§ **Exercise aim**: Lines from the one containing "Given: Open the 官方网站 blue bird icon" through the final line of the records below are needed, copied exactly, with no pictures.
(Supplied data begins)
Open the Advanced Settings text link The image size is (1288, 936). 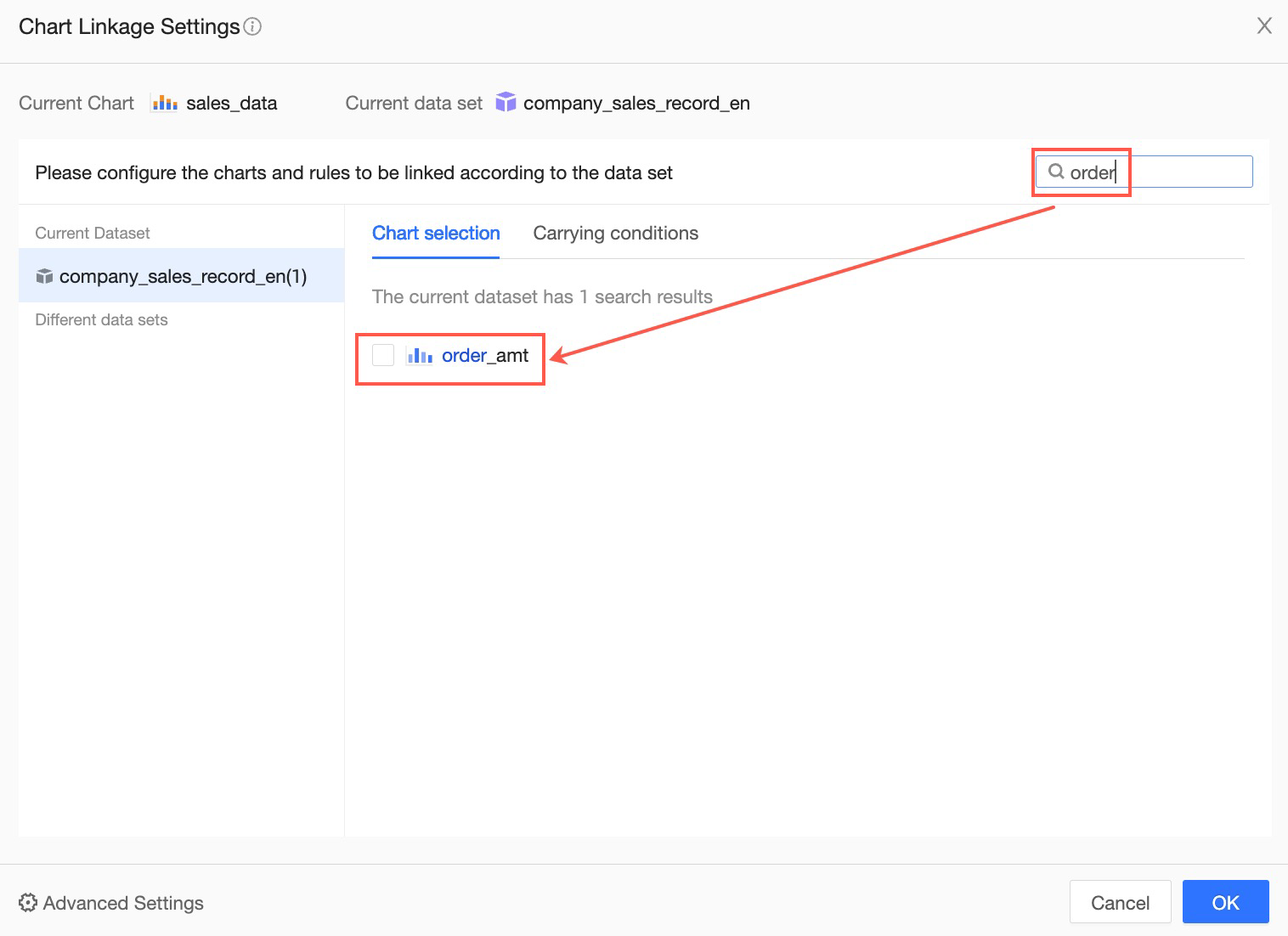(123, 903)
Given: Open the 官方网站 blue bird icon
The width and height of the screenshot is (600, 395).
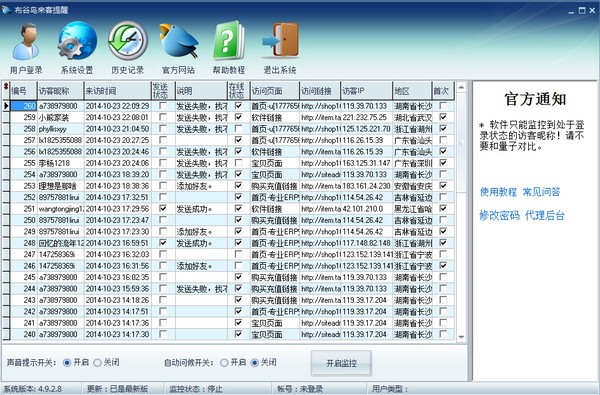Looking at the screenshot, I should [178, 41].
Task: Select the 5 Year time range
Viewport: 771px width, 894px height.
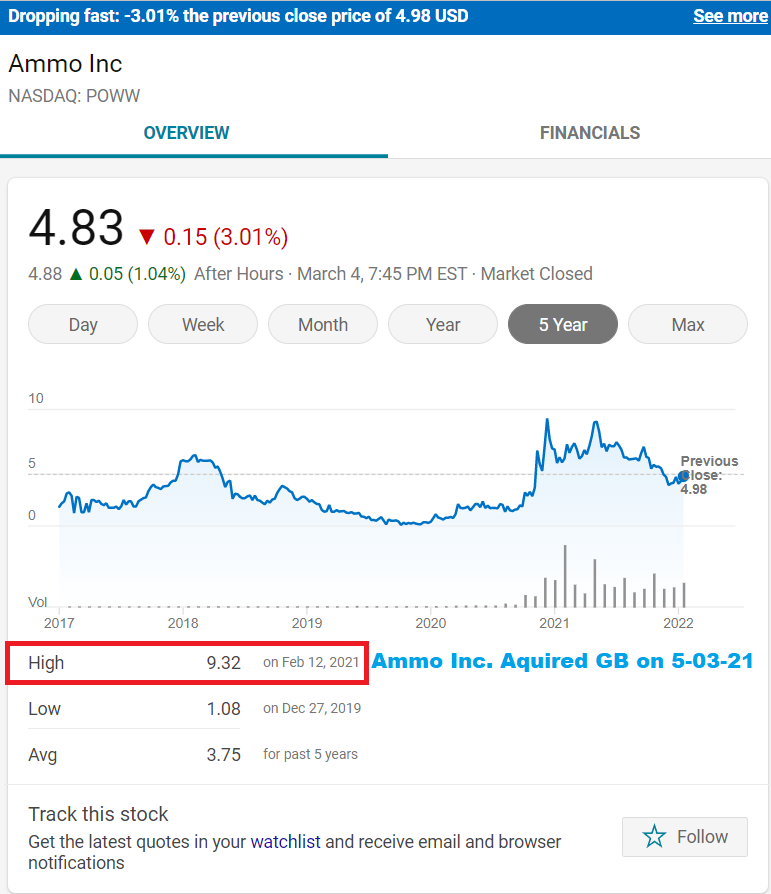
(Supplied data ends)
§ **Reply to the task**:
Given: Open the 官方网站 blue bird icon
The width and height of the screenshot is (600, 395).
Looking at the screenshot, I should [178, 41].
Task: Select the 5 Year time range
Viewport: 771px width, 894px height.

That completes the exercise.